→ INPUT FOR THIS TASK
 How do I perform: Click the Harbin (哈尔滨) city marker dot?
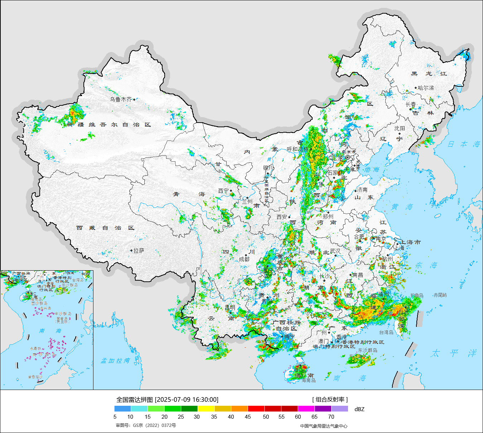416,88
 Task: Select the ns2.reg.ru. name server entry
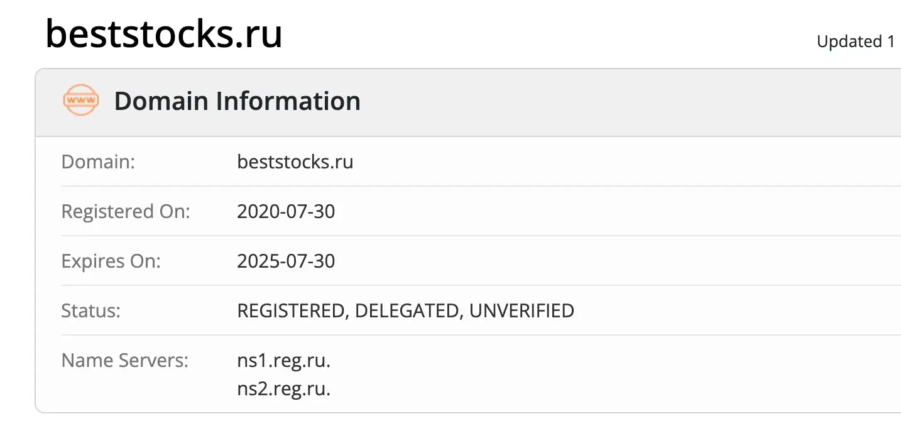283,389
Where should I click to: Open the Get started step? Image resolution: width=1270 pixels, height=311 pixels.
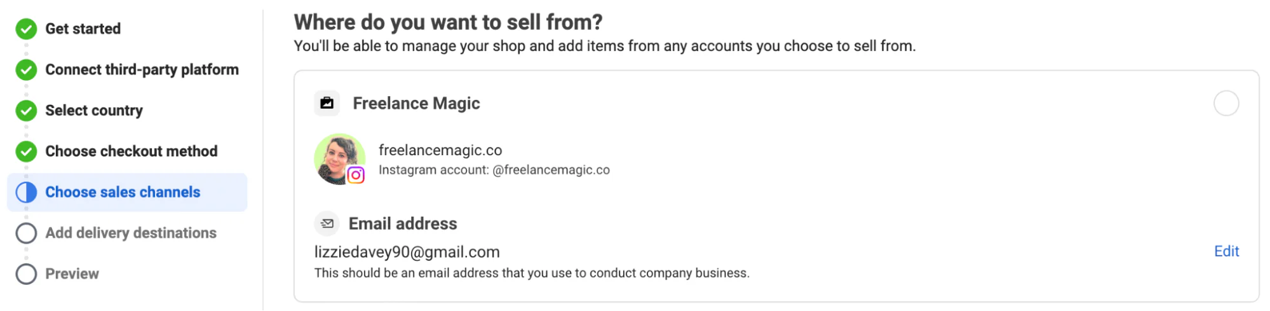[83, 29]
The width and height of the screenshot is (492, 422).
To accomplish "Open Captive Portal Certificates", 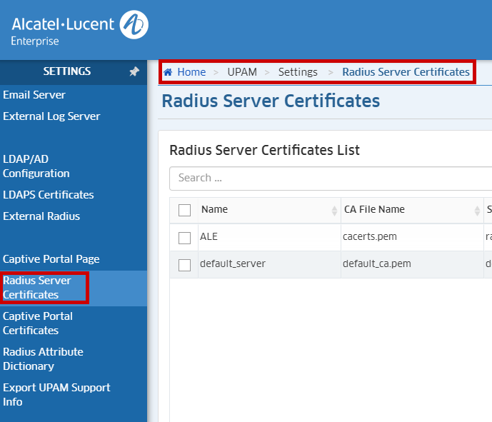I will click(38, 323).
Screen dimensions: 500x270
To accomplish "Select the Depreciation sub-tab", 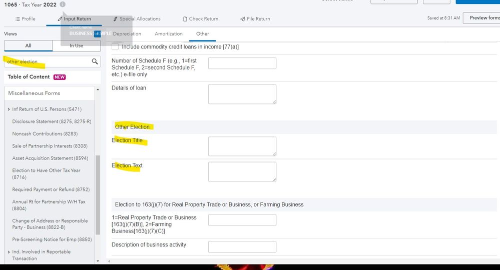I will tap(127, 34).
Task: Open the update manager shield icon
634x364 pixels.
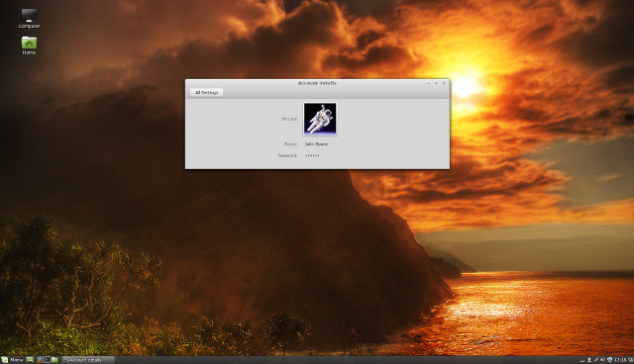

==

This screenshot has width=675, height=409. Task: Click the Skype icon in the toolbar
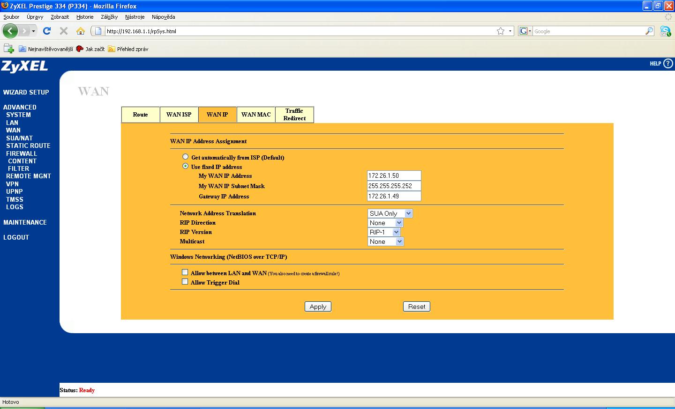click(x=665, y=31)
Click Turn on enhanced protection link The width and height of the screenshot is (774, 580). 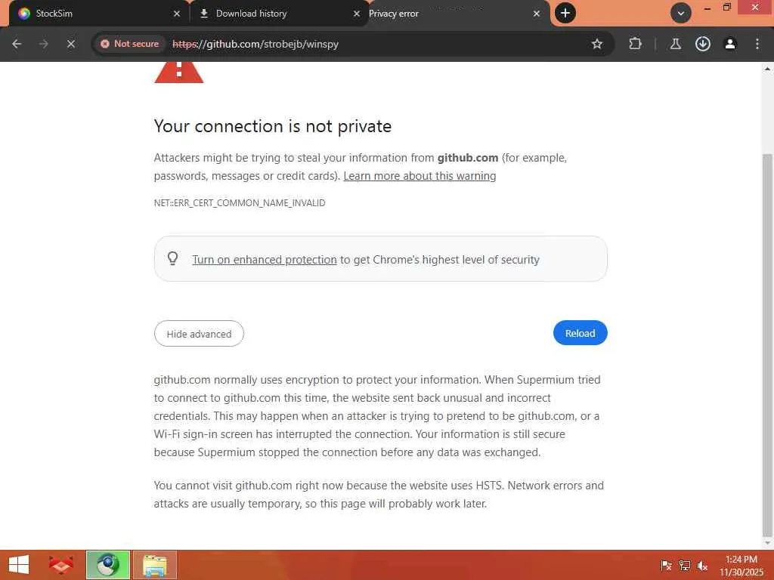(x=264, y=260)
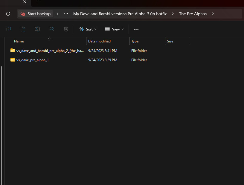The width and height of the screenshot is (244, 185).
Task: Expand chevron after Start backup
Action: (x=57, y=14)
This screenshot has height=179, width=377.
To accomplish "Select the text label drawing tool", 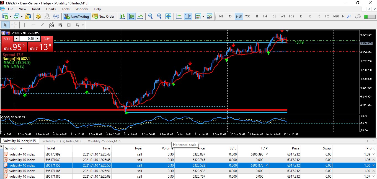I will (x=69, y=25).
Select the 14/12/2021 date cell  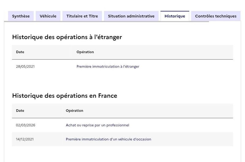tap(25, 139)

→ WORK TO COMPLETE
Reproduce verbatim only the segment of the listing bounded by the line containing "Task: Open the update manager shield icon" and the line containing "634x364 pixels.", with both boundary lines included.

→ RESPONSE AREA
Task: Open the update manager shield icon
634x364 pixels.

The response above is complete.